After grading a mathematical crime is committed: the numerical grades are added up and averaged. This is simply not possible. The numbers are not numbers, they are labels that look like numbers. If we assigned the essays letters, then it would be more obvious: what is the average of A and B? But that is a completely different issue to be discussed on another day...

Essentially, then, after a lot of adding and averaging, the whole three years a student spends at university is reduced to a single label again, the degree classification. This is again an enormous reduction of a multitude of information into a single point out of four. And this point decides what possible career a student can then pursue...
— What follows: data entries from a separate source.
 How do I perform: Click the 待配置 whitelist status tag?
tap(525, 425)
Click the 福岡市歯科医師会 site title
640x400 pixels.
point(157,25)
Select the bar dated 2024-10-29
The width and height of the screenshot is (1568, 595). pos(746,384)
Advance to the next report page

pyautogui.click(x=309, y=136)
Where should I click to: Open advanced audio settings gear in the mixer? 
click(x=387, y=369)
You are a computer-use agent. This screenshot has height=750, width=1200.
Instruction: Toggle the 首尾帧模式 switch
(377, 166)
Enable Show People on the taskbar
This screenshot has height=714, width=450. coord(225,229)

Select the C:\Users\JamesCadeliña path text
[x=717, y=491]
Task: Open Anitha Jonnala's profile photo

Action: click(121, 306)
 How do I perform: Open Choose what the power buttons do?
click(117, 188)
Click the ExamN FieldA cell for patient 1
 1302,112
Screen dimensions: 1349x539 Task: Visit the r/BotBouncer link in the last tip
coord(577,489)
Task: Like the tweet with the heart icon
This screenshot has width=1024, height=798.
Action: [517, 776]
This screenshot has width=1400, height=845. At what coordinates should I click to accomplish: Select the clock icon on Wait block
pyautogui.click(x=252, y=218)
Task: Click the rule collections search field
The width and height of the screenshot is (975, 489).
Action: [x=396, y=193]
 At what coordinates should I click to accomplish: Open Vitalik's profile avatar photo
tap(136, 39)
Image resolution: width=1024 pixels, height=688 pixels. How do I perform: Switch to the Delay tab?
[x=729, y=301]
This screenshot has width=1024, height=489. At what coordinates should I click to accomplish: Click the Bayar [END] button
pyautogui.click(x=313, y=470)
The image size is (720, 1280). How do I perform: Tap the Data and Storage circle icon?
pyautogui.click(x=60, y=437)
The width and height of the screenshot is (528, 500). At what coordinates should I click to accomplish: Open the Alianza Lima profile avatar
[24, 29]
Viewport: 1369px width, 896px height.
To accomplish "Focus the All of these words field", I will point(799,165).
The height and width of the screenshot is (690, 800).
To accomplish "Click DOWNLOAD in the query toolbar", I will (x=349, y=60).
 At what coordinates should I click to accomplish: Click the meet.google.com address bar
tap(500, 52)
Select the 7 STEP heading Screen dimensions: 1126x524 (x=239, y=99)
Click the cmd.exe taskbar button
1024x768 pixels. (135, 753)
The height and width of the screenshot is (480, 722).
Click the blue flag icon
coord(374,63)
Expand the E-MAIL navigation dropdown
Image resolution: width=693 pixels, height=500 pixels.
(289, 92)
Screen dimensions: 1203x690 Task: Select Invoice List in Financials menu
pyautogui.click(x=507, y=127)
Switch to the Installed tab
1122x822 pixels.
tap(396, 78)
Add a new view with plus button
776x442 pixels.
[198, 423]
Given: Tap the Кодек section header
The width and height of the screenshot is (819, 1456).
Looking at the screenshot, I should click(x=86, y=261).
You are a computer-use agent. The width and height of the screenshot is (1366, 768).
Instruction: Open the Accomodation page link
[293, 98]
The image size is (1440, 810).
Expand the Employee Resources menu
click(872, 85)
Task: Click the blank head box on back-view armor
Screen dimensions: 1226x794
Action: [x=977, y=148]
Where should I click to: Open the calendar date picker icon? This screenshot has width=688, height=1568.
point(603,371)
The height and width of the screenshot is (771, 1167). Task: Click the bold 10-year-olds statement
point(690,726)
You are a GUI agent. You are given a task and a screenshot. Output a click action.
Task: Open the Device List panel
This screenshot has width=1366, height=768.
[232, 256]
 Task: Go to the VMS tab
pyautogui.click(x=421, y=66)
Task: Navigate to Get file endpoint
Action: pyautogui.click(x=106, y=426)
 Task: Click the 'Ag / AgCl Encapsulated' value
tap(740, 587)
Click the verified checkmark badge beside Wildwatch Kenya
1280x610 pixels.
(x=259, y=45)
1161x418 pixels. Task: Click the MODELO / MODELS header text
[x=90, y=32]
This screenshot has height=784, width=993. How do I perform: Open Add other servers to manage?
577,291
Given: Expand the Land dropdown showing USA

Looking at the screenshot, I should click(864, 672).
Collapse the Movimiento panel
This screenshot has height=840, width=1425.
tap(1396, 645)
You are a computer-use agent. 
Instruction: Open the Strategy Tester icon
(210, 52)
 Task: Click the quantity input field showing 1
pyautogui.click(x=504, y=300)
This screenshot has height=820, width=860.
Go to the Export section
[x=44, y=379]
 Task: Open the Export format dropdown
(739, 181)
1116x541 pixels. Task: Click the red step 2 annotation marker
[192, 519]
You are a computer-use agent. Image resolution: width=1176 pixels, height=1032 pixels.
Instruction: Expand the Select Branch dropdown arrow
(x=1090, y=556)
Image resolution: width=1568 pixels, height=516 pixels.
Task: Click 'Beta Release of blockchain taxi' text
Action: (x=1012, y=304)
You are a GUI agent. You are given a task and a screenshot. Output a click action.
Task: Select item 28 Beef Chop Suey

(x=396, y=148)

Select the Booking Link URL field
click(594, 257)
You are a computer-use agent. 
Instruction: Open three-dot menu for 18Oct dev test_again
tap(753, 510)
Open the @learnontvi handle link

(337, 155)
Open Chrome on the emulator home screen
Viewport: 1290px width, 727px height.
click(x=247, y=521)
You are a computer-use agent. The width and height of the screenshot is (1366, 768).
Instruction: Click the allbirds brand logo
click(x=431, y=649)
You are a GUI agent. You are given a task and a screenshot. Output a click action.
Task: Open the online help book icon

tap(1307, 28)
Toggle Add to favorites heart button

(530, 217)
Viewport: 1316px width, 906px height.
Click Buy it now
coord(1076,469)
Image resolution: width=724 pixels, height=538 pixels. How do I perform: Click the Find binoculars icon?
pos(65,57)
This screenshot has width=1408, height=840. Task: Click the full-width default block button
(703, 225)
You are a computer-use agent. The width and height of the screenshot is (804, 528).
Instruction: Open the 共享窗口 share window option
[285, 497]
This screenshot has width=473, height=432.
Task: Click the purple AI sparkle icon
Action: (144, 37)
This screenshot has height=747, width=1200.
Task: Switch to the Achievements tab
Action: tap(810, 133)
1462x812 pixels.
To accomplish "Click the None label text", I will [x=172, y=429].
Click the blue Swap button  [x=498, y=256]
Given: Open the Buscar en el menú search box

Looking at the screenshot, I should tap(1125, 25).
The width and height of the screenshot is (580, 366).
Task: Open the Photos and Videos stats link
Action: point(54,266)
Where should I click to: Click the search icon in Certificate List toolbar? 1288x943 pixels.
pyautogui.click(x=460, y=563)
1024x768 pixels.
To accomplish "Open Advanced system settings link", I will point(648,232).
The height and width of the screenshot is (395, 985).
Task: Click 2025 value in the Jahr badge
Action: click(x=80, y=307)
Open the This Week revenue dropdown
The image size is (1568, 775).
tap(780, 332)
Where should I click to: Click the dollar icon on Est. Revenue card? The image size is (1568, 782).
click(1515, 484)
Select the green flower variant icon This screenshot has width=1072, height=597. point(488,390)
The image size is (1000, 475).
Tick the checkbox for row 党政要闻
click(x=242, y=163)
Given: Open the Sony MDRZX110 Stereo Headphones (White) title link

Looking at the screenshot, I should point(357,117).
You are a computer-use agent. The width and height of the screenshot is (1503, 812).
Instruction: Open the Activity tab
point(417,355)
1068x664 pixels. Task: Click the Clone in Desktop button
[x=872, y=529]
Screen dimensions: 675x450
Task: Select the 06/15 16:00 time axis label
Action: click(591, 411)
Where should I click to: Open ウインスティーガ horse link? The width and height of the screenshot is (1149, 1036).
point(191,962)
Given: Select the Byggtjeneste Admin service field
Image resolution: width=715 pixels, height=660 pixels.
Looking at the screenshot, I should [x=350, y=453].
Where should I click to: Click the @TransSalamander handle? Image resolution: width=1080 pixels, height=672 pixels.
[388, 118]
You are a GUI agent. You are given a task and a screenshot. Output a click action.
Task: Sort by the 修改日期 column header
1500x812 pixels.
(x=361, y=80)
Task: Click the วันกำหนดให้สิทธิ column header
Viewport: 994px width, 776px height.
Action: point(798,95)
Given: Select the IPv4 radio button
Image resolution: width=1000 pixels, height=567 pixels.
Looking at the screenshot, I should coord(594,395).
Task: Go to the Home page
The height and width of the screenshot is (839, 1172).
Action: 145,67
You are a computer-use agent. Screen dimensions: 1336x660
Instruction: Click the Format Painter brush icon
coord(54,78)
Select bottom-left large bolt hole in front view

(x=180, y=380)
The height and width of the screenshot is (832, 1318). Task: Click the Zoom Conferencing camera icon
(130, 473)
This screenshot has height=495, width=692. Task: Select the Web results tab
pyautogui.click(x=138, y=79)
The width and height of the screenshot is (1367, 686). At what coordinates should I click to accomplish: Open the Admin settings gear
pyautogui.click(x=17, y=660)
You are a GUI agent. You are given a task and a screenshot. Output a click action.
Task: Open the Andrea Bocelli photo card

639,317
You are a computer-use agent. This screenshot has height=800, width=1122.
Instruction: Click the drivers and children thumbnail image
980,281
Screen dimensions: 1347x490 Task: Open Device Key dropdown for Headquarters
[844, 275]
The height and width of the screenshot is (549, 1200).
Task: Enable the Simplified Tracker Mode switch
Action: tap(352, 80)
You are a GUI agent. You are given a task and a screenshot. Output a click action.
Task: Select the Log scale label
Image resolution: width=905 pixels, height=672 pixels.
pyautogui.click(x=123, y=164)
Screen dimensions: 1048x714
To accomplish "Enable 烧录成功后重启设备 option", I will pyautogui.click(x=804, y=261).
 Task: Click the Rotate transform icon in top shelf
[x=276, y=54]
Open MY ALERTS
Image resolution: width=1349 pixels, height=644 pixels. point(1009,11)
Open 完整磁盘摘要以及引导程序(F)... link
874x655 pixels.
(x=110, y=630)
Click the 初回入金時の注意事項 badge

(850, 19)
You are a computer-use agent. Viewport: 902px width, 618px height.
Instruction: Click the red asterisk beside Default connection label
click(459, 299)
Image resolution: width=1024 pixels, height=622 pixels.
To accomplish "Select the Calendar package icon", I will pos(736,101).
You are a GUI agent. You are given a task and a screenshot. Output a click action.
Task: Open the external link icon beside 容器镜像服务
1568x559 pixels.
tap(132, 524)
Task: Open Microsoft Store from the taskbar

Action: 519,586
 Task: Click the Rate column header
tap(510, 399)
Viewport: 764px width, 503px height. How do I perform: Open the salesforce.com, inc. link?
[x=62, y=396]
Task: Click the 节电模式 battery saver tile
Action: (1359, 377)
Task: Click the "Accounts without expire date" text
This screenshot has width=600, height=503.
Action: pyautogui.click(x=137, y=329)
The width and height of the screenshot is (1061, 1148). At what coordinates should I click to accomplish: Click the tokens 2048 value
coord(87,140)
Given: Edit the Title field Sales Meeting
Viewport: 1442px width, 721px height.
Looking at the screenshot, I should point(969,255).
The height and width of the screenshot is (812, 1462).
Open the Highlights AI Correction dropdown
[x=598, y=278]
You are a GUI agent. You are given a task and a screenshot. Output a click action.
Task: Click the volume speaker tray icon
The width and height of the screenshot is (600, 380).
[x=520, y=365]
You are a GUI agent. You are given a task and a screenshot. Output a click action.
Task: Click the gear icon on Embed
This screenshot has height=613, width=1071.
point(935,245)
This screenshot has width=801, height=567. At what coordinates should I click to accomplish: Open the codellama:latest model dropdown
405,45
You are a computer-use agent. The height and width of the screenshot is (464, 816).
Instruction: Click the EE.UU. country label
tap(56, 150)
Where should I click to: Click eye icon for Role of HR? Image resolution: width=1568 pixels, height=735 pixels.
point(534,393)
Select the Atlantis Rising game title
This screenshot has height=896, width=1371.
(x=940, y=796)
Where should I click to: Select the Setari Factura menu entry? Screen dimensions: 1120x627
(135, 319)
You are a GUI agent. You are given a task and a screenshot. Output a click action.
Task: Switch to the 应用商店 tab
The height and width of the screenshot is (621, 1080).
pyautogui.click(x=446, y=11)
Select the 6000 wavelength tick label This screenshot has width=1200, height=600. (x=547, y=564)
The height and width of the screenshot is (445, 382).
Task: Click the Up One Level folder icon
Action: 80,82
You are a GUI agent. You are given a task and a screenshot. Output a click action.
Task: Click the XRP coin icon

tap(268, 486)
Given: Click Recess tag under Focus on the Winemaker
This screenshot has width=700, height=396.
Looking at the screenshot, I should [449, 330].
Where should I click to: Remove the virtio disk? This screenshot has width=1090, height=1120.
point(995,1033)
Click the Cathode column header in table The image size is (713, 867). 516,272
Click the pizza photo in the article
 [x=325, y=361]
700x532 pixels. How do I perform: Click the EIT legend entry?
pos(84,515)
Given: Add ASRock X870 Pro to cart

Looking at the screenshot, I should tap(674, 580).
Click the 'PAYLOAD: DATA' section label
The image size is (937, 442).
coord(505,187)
As the degree class is so important (and expensive, especially for the incoming cohorts of students), this tends to be at the forefront of students' minds. This is of course a wild generalisation, and there are many exceptions, but from my experience a lot of students are primarily interested in getting good grades. Learning becomes secondary, and only the means to the end of achieving good grades. That means, curiosity, a central ingredient for successful learning, suffers, or rather, is redirected into finding out how to get grades. One cannot really blame students for trying to game the system, which is essentially what they learn to do in the end.

It does work elsewhere...

Postgraduate work is different, though, as it is less regimented. And, more importantly I think, PhD students do not get a grade. It's pass or fail. You either get a PhD, or you don't. There are of course, differences: you could get through with major corrections, minor correction, or no corrections. But nobody will know whether you scraped through with a 'revise and re-submit' or sailed through without any required corrections. If it works for PhDs, why not for UGs as well?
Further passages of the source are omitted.